Lee is currently the Denning Family Professor in the Arts at Stanford University.

==Publications==
Theatre Communications Group has published all 11 of Lee's plays in four books: Songs of the Dragons Flying to Heaven and Other Plays; The Shipment and Lear; We're Gonna Die, and Straight White Men/Untitled Feminist Show. Other publications include: Three Plays by Young Jean Lee (Samuel French, Inc.), New Downtown Now (an anthology edited with Mac Wellman), and An Interview with Richard Foreman in American Theatre magazine.

==Awards==
Lee is the recipient of a Guggenheim Fellowship, two OBIE Awards, a Prize in Literature from the American Academy of Arts and Letters, a PEN Literary Award, a United States Artists Fellowship, the Windham–Campbell Prize, a Doris Duke Performing Artist Award, a Doris Duke Artist Residency, a Foundation for Contemporary Arts Grants to Artists award (2006), and the ZKB Patronage Prize of the Zürcher Theater Spektakel.

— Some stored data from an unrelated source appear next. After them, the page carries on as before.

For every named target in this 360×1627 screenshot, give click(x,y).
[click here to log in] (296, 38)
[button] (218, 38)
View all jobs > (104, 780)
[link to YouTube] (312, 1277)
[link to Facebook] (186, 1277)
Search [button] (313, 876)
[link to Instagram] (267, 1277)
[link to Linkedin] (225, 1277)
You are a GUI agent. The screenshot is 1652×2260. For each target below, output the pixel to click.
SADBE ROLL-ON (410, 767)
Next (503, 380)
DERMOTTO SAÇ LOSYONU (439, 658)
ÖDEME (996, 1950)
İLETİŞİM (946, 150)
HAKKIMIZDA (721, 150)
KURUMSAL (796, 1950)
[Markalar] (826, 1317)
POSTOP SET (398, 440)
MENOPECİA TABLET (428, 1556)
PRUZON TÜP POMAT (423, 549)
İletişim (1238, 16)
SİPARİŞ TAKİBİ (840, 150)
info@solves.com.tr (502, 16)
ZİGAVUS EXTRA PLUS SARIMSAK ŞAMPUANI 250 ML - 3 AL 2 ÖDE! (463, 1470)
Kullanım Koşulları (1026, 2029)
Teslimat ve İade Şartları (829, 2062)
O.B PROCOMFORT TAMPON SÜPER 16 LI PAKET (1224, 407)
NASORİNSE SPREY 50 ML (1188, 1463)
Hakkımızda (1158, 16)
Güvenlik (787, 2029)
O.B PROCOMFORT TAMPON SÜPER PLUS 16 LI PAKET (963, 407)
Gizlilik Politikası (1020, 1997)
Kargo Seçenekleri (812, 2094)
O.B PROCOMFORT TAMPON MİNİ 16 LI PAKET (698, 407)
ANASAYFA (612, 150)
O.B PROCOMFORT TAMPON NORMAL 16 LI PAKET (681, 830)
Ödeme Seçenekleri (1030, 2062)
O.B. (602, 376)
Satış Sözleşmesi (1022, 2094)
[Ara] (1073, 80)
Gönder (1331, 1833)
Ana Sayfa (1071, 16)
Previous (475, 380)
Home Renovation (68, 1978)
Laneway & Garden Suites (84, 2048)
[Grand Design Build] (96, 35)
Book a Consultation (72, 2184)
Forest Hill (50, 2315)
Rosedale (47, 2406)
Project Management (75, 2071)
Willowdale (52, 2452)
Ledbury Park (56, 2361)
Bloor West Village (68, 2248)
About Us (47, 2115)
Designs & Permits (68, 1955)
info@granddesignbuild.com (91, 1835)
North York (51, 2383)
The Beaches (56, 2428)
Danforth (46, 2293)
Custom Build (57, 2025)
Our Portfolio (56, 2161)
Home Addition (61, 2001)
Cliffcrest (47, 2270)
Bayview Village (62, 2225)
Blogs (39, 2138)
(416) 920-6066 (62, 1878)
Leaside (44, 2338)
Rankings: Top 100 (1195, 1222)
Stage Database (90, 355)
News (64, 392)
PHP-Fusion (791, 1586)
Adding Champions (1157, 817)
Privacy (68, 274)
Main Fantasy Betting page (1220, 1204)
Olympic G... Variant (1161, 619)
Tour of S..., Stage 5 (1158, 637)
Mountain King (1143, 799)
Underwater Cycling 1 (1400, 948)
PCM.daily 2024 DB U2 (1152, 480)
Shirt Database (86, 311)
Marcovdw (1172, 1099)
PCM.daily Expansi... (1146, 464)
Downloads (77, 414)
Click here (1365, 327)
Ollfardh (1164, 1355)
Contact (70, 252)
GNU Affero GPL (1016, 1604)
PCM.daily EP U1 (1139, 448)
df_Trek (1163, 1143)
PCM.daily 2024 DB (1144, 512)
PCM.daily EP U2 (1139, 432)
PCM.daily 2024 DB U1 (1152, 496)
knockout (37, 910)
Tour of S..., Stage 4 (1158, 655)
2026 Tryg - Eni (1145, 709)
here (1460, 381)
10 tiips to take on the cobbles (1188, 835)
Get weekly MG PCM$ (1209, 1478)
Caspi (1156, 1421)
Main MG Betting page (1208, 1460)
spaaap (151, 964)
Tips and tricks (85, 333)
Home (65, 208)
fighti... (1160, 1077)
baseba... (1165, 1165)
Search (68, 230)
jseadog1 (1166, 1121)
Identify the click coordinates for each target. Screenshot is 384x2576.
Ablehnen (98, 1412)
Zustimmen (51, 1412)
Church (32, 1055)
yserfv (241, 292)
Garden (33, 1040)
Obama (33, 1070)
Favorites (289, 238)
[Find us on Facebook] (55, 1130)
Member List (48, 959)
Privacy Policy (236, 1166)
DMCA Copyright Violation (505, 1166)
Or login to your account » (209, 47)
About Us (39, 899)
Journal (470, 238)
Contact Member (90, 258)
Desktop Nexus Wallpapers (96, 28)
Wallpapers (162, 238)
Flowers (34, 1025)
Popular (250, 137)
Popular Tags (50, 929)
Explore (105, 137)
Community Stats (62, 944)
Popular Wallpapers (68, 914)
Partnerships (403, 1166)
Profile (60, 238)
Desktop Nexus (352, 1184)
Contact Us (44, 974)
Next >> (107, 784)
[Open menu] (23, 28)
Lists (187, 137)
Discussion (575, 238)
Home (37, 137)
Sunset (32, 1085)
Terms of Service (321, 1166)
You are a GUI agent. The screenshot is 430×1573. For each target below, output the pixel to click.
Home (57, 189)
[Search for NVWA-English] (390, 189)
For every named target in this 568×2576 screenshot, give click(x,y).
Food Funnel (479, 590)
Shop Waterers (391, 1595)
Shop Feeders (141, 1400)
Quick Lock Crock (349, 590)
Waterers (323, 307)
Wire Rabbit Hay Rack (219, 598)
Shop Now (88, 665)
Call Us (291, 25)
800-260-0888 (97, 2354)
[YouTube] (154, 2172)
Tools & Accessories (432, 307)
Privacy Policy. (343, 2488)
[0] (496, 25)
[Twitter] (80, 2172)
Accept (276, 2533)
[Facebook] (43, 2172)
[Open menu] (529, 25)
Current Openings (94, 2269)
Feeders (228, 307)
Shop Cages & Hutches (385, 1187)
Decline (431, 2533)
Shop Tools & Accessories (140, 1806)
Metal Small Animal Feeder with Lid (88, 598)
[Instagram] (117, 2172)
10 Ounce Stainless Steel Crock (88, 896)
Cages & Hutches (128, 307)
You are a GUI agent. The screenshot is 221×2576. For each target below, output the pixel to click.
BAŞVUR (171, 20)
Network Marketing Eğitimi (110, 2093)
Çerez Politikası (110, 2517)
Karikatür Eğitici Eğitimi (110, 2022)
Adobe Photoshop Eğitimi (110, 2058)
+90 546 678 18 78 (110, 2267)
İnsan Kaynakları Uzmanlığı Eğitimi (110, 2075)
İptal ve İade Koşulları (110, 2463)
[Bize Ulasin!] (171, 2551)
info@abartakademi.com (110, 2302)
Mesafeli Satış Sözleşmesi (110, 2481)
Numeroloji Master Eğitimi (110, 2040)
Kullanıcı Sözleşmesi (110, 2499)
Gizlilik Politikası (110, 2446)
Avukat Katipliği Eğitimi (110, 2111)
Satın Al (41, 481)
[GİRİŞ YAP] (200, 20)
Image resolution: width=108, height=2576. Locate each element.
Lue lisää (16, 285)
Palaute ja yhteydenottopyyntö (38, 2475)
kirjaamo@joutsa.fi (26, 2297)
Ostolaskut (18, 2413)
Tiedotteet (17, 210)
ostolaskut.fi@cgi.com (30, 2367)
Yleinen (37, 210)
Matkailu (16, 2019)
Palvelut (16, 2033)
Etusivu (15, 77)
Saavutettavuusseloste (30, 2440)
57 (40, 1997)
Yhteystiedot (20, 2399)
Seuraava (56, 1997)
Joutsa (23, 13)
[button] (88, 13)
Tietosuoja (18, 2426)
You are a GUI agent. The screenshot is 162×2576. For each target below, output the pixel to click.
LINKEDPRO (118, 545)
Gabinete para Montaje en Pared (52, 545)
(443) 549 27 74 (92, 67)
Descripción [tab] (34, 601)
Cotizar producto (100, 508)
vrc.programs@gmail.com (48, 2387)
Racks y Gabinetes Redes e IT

She has also received funding from the National Endowment for the Arts, the New York State Council on the Arts, the Rockefeller Foundation MAP Fund, the Andrew Mellon Foundation, Creative Capital, the Greenwall Foundation, the Jerome Foundation, the New York Foundation for the Arts, the Arts Presenters/Ford Foundation Creative Capacity Grant, the Barbara Bell Cumming Foundation, and the New England Foundation for the Arts: National Theater Project Award.